A master key that opens the machines is fairly easy to obtain. The thefts have been discovered as one of their employees VTC services the machines on his regular rounds, so the Levitts fear the number could be much higher.

"I'm sure it's still going on . . . ," Mrs. Levitt said.

Mr. Roos and the Levitts agree that there are several problems with stopping the thefts.

"It's easy to steal money from these machines and people know that nothing much will happen to them because it's petty theft," Mrs. Levitt said. Also, merchants volunteer to have the machines placed in their businesses "and they don't want to be hassled.
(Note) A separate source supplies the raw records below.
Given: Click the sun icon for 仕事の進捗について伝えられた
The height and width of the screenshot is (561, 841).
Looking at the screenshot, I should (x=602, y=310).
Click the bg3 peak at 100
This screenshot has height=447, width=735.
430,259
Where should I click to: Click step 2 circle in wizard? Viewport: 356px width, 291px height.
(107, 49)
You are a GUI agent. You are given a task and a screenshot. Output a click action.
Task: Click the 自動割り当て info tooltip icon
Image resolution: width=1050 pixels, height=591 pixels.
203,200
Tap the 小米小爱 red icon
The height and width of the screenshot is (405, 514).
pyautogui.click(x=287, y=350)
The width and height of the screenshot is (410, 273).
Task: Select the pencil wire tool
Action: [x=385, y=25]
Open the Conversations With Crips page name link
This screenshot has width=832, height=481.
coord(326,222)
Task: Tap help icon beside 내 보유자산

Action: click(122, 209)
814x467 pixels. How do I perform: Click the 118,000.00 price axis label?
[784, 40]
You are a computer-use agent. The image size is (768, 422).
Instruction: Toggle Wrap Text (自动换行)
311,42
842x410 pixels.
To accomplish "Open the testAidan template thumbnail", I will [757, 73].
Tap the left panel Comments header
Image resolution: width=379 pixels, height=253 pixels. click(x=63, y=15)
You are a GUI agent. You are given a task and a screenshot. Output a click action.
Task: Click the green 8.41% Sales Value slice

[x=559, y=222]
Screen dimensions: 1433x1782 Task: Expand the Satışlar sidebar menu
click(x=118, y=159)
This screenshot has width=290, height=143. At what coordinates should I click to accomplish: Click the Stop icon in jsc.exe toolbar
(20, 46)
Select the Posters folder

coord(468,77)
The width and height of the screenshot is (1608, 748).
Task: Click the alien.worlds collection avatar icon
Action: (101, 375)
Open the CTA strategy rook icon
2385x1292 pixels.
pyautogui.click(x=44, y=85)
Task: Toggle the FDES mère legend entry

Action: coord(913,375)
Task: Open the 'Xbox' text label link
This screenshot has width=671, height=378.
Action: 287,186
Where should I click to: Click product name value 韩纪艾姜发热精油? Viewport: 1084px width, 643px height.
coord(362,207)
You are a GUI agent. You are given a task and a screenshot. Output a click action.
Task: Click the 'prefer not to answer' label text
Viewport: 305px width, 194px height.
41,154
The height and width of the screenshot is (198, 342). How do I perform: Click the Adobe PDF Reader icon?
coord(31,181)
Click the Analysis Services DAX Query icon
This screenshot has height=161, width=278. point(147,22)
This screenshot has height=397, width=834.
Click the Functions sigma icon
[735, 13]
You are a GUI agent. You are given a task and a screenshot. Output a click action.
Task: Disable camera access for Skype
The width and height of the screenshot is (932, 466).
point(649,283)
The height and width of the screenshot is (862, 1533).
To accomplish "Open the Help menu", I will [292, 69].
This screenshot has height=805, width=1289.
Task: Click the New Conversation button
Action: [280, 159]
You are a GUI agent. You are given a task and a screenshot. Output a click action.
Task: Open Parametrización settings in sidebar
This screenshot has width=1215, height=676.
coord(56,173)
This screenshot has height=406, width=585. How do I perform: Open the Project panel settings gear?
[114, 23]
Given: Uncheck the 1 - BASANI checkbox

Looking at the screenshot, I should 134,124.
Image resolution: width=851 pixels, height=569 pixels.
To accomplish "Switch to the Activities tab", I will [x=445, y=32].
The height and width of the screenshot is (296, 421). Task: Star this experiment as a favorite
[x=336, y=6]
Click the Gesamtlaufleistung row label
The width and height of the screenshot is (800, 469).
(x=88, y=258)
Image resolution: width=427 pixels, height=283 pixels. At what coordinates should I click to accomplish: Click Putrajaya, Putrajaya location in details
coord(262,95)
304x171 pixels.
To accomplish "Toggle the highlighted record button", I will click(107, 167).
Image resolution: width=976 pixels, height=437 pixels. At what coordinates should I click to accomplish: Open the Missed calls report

So they don't even pay attention to who walks in" to remove money from them, she said.

Mr. Roos agrees. "A little gum ball machine is not high on their list of priorities to monitor and so someone can get in there during the day and clean us out," he said.

Mr. Roos says the police have been helpful when he has reported the thefts, but he is not optimistic about an arrest. "When we call, they've been responsive, but it's pretty difficult," he said. "I'm sure they've got more important things to do."

Poice Agent Kevin Matthews of the Southeastern District's property crimes unit agreed that the thefts would be difficult to investigate.

"Unless somebody sees it, it's going to be real hard to prove," he said. "If they fingerprint, there are going to be 50 million sets of prints on the machine."

The vendors said the only way to stop the thefts will be to raise the consciousness of the merchants where the machines are placed.

"Most of the time, these guys [the thieves] don't want to be hassled. They're not professionals," Mrs. Levitt said. "If you start hassling them, they are going to walk out the door. And that is the last you're ever going to see of them."